If you want higher throughput, instantiate your own singleton reference of ExifTool
with a higher maxProcs. Note that exceeding your cpu count won't increase throughput, and that each child process consumes between 10 and 50 MB of RAM.
You may want to call .end()
on your singleton reference when your script terminates. This gracefully shuts down all child processes.
Dates
Generally, EXIF tags encode dates and times with no timezone offset. Presumably the time is captured in local time, but this means parsing the same file in different parts of the world results in a different absolute timestamp for the same file.
Rather than returning a Date which always includes a timezone, this library returns classes that encode the date, the time of day, or both, with an optional tzoffset. It's up to you, then, to do what's right.
In many cases, though, a tzoffset can be determined, either by the composite TimeZone
tag, or by looking at the difference between the local DateTimeOriginal
and GPSDateTime
tags. GPSDateTime
is present in most smartphone images.
If a tzoffset can be determined, it is encoded in all related ExifDateTime
tags for those files.
Tags
Official EXIF tag names are PascalCased, like AFPointSelected
and ISO
. ("Fixing" the field names to be camelCase, would result in ungainly aFPointSelected
and iSO
atrocities).
The tags.ts
file is autogenerated by parsing through images of more than 3,000 different camera makes and models taken from the ExifTool site. It groups tags, their type, frequency, and example values such that your IDE can autocomplete.
Note that tag existence and types is not guaranteed. If parsing fails (for, example, and datetime string), the raw string will be returned. Consuming code should verify both existence and type as reasonable for safety.
Versioning
I wanted to include the ExifTool's version number explicitly in the version number, but npm requires strict compliance with SemVer. Given that ExifTool sometimes includes patch releases, there aren't always enough spots to encode an API version and the ExifTool version.

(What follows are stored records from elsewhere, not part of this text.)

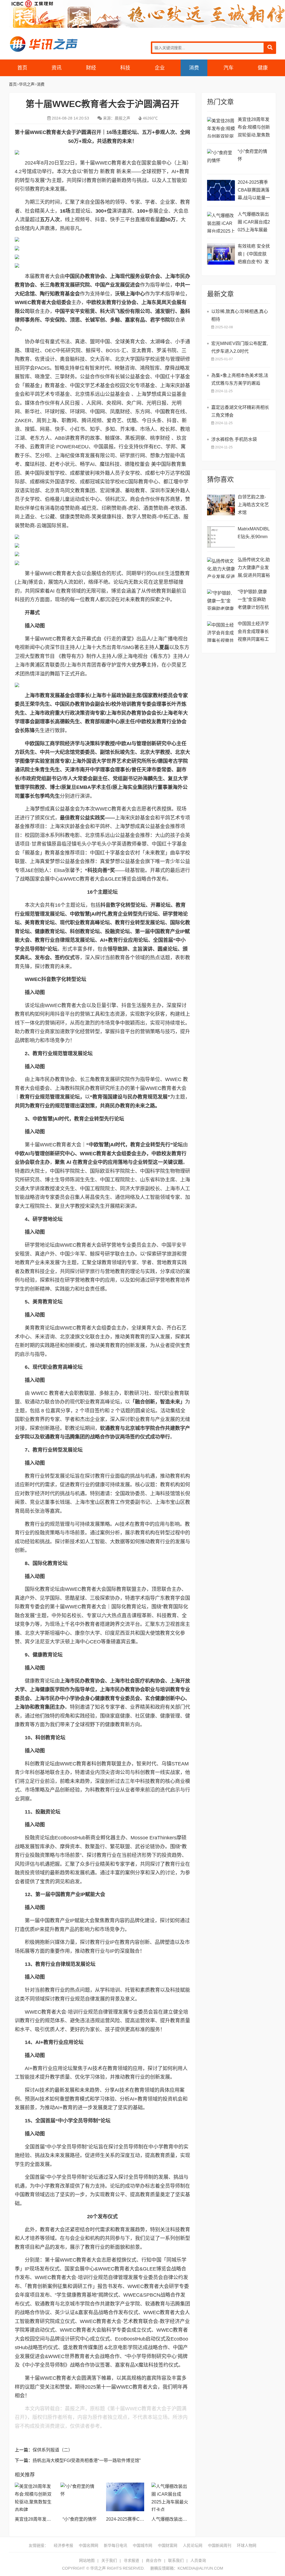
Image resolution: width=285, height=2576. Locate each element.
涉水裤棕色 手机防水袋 (234, 439)
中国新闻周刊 (219, 2545)
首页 (22, 68)
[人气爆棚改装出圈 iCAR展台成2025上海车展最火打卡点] (170, 2497)
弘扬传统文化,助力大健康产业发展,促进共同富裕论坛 (254, 568)
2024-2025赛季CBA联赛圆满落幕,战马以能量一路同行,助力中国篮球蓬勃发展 (254, 191)
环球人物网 (246, 2545)
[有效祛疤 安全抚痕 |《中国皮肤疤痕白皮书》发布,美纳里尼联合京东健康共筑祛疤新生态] (221, 254)
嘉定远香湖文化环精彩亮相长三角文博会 (240, 411)
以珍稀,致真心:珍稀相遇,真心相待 (239, 315)
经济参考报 (63, 2545)
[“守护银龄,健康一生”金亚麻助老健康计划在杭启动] (221, 599)
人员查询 (198, 2560)
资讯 (56, 68)
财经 (91, 68)
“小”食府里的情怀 (80, 2519)
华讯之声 (43, 44)
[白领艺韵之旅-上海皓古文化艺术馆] (221, 505)
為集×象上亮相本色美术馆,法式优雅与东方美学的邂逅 (239, 379)
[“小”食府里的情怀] (79, 2497)
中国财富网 (167, 2545)
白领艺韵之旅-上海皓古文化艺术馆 (253, 505)
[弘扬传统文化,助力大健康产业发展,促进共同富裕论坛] (221, 567)
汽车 (228, 68)
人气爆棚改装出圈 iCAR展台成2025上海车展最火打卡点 (254, 223)
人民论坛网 (192, 2545)
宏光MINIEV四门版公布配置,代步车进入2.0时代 (239, 347)
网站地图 (87, 2560)
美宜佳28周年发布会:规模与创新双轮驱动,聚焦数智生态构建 (254, 128)
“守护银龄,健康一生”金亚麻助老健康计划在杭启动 (253, 600)
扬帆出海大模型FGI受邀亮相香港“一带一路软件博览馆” (87, 2460)
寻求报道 (131, 2560)
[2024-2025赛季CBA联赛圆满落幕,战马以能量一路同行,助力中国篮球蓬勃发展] (125, 2497)
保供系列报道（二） (53, 2450)
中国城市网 (142, 2545)
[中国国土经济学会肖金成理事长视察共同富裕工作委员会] (221, 631)
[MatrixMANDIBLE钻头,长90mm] (221, 536)
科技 (125, 68)
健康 (263, 68)
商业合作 (153, 2560)
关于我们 (109, 2560)
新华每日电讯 (115, 2545)
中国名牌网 (88, 2545)
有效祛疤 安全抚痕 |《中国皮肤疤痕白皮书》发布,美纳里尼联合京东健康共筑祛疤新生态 (254, 255)
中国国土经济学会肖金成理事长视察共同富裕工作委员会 (253, 632)
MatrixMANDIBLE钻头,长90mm (254, 532)
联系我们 (176, 2560)
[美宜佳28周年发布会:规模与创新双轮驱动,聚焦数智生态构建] (34, 2497)
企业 (160, 68)
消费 (194, 68)
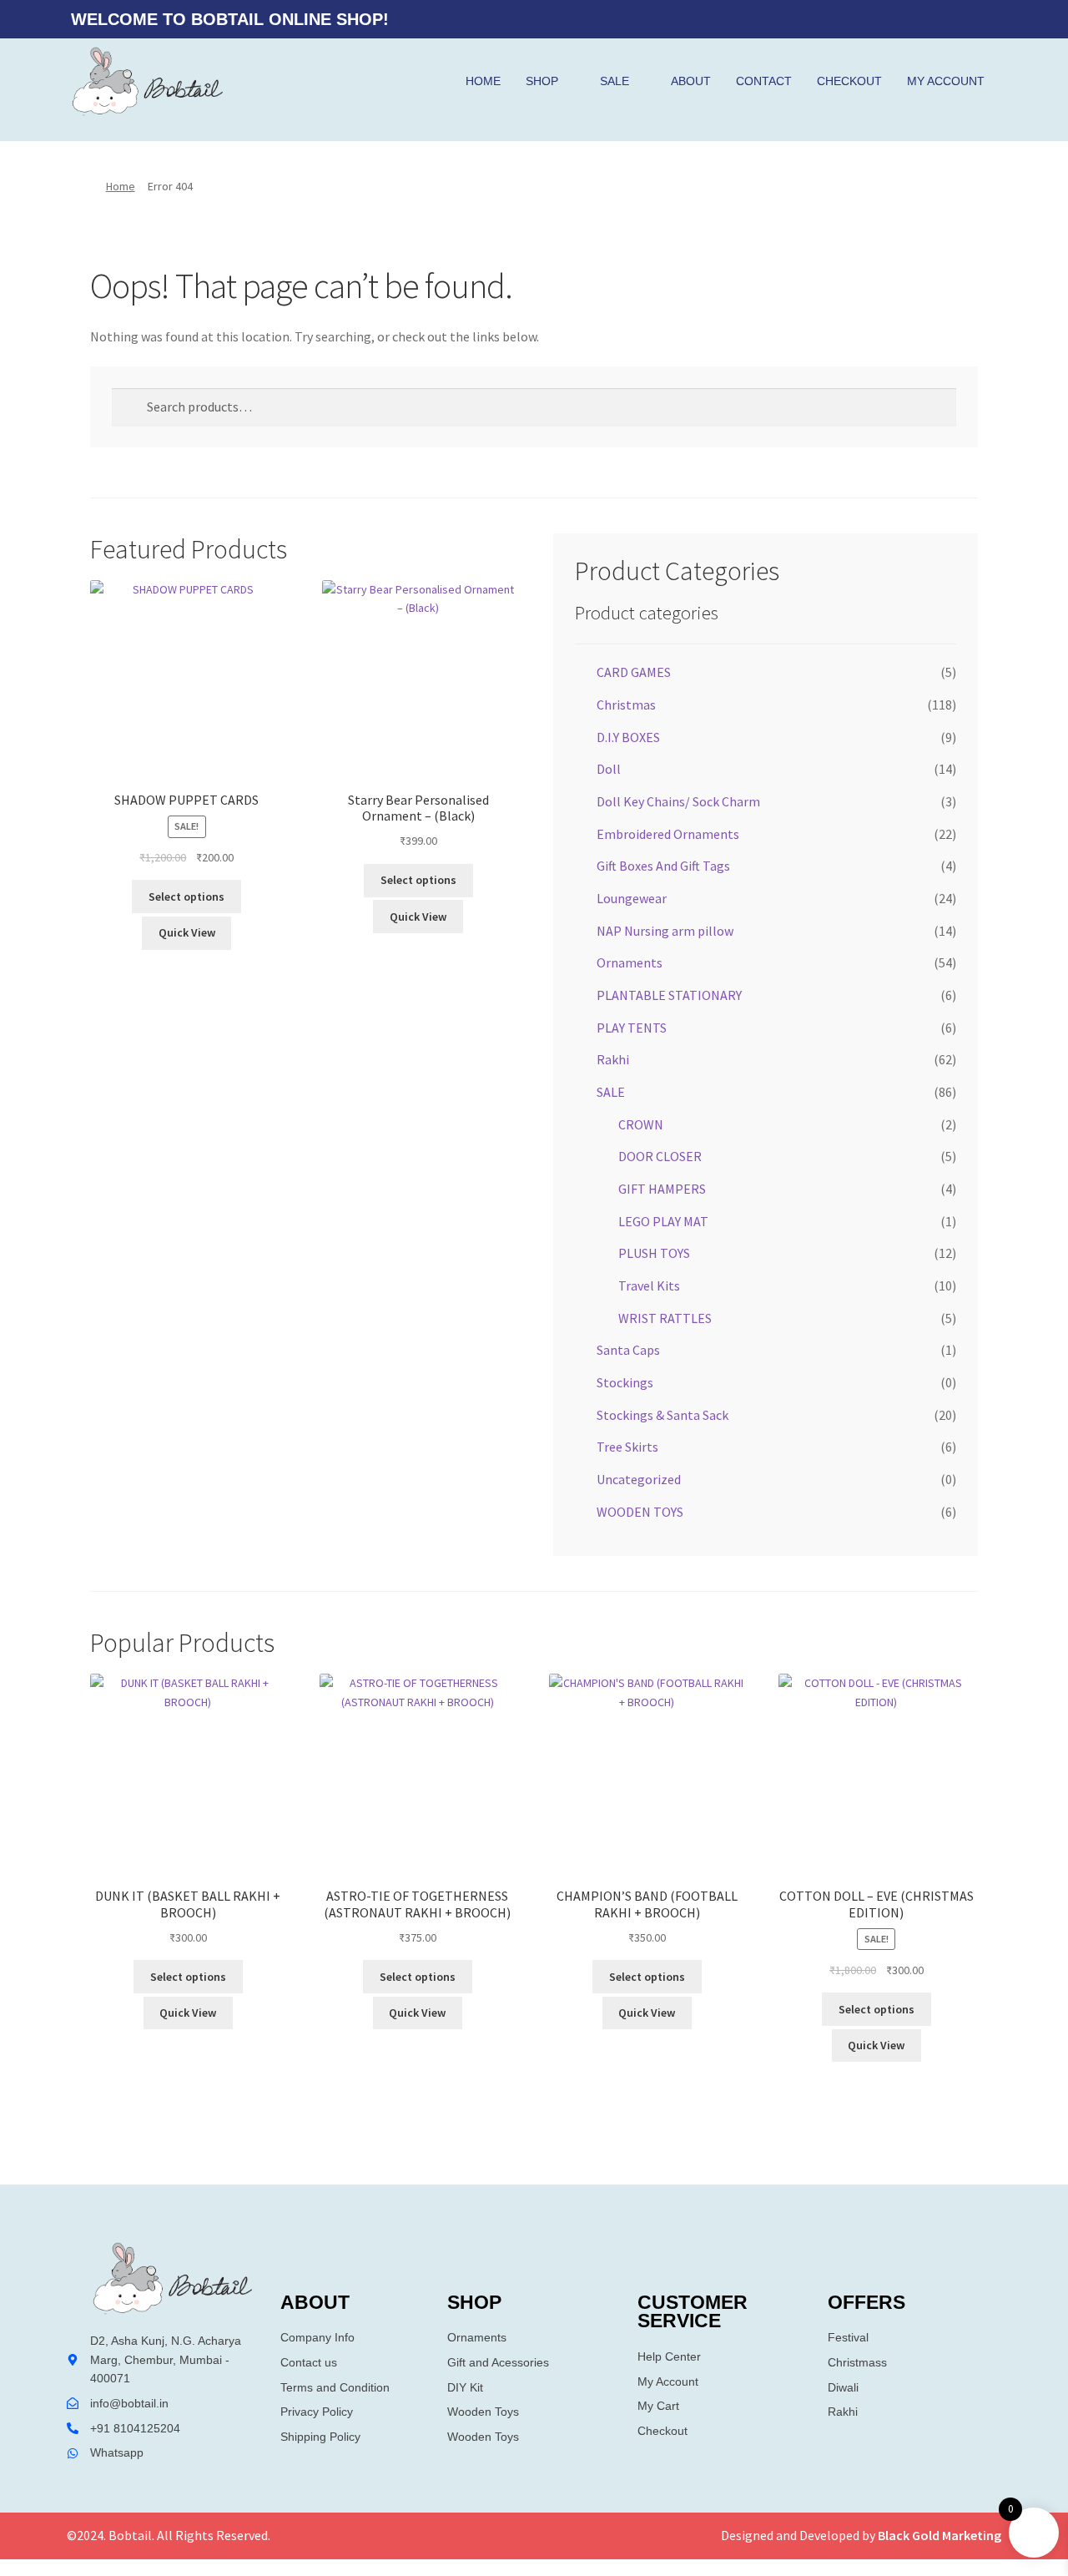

Given those constraints, version numbers follow the following scheme:
$API.$UPDATE.$PATCH
- Breaking API changes to this package will increment
API
. - Any bugfix or new release of ExifTool will increment
UPDATE
. - Metadata changes or trivial bugfixes will increment
PATCH
.
Note that the platform dependent modules use the ExifTool version with an optional patch release.
v1.1.0
- Added
toString()
for all date/time types
v1.0.0
- Added typings reference in the package.json
- Upgraded vendored exiftool to 10.33
v0.4.0
- Fixed packaging (maintain jsdocs in .d.ts)
- Using np for packaging
v0.3.0
- Multithreading support with the
maxProcs
ctor param - Added tests for reading images with truncated or missing EXIF headers
- Added tests for timezone offset extraction and rendering
- Subsecond resolution from the Google Pixel has 8 significant digits(!!), added support for that.
v0.2.0
- More rigorous TimeZone extraction from assets, and added the
ExifTimeZoneOffset
to handle the TimeZone
composite tag - Added support for millisecond timestamps
v0.1.1
Initial Release. Packages ExifTool v10.31.